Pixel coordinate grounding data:
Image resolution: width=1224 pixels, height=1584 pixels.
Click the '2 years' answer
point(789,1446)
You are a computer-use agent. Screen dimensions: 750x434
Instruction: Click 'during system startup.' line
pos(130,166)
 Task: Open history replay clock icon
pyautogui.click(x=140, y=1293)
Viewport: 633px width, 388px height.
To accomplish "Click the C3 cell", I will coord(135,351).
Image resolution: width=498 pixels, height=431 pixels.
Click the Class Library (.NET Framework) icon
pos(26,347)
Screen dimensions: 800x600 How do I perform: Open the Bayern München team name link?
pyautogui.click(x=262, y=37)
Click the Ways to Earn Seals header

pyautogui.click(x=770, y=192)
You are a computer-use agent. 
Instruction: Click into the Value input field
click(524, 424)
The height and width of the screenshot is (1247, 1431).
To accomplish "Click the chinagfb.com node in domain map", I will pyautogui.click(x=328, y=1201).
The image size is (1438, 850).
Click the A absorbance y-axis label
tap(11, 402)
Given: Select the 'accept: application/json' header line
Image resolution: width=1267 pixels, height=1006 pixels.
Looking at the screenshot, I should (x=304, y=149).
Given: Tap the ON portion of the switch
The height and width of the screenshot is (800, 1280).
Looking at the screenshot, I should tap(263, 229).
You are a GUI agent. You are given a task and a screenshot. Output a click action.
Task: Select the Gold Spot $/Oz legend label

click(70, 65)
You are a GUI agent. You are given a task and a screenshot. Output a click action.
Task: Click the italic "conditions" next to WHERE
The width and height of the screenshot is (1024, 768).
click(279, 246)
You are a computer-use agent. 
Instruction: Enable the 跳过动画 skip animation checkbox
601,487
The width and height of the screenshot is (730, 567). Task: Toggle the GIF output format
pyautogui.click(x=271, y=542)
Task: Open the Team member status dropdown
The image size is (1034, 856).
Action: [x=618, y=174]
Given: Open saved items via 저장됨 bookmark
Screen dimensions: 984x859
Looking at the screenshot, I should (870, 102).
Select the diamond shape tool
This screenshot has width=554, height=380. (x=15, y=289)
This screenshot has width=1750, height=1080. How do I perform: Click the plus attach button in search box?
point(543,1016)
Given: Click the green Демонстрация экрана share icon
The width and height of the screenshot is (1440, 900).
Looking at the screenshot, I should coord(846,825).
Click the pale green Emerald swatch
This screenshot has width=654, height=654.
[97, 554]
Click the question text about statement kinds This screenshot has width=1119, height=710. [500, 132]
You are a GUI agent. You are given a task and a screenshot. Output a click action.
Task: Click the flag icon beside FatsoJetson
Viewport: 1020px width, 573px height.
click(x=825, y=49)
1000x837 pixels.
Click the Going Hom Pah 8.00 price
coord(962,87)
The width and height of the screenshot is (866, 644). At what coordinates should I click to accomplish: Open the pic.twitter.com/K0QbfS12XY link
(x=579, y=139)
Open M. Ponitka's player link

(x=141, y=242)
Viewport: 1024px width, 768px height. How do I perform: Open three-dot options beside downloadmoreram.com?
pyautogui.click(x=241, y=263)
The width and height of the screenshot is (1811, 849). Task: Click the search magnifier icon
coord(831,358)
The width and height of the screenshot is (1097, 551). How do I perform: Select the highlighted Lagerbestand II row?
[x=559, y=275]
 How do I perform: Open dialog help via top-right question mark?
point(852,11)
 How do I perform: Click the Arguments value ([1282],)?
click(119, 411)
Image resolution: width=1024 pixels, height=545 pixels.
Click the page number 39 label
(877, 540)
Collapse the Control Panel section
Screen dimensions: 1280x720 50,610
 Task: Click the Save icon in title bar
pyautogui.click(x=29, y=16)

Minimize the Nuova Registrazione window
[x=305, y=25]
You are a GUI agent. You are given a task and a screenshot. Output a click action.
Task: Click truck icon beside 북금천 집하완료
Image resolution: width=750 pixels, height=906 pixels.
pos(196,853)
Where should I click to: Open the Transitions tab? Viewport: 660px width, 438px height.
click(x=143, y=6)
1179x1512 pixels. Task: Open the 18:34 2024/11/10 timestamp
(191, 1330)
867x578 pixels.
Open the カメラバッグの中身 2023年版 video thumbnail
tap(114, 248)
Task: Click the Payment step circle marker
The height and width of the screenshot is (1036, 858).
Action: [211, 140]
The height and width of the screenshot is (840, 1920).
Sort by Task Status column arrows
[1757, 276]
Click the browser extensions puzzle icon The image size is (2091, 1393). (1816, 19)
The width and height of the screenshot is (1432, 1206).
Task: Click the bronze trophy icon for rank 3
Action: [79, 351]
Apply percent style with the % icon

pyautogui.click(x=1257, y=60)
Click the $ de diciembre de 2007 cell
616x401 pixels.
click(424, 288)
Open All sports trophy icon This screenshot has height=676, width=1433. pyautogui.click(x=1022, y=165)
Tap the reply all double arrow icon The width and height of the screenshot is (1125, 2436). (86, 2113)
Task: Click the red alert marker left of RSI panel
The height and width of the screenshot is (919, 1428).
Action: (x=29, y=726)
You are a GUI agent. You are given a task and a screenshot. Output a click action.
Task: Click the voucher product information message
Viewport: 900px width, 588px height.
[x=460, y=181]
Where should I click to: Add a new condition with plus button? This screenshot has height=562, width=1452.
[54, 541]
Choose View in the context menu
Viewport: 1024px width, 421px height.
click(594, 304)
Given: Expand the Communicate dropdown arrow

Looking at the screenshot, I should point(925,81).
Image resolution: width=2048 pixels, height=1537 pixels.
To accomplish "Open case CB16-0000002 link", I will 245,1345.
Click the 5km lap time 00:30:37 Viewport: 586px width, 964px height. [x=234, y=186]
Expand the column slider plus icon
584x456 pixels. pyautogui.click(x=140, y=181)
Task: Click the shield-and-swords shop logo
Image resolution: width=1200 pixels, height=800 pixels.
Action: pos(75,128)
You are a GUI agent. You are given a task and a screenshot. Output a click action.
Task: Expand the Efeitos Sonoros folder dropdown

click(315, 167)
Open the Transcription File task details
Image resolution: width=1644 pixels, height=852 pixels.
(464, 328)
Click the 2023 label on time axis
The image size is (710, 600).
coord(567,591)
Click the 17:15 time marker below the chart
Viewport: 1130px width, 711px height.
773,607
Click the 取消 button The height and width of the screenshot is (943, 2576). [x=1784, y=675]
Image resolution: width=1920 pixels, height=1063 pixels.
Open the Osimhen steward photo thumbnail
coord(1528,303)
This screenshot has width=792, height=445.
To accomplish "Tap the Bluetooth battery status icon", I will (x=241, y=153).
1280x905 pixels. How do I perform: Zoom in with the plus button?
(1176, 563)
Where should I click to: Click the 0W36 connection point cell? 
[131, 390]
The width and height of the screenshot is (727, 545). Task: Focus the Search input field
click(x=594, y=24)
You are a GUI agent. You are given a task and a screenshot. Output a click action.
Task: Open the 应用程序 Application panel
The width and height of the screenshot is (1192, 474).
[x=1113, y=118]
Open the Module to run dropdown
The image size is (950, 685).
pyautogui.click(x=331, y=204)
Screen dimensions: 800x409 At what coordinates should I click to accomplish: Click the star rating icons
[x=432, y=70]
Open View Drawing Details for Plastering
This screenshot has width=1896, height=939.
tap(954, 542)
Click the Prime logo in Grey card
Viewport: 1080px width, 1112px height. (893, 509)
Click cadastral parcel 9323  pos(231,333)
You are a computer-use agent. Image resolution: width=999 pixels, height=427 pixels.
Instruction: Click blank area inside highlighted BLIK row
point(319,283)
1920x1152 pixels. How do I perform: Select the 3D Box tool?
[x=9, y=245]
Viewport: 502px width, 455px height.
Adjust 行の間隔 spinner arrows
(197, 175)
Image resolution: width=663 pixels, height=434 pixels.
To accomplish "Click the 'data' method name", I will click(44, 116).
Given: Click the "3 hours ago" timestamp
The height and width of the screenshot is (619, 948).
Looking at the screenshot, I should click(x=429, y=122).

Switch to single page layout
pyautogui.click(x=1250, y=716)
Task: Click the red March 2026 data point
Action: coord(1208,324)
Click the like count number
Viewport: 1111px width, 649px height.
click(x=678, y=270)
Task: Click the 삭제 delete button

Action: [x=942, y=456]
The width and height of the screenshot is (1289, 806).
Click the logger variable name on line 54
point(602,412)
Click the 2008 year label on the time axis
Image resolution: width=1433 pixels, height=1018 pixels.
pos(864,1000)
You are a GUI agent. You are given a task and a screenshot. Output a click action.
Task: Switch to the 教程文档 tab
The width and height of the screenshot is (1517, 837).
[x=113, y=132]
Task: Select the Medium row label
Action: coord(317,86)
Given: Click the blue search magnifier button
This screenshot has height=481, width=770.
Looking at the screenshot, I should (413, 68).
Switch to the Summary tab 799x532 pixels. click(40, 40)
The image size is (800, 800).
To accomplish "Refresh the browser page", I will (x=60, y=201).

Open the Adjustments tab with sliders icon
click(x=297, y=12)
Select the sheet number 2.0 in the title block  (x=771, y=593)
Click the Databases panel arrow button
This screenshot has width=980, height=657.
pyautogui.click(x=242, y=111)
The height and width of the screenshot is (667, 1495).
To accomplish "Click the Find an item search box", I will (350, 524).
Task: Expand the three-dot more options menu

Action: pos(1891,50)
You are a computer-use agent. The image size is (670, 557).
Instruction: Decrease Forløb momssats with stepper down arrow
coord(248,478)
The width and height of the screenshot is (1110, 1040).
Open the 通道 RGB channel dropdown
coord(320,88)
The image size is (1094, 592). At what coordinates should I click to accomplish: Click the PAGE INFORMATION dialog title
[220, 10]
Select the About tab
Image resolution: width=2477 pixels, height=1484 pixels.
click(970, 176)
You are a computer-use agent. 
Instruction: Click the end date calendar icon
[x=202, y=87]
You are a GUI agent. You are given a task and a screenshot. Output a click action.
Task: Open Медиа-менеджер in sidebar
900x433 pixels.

Task to carry out. Please tally the lines above that include the word "will" and answer with the number by itself.

Answer box. 7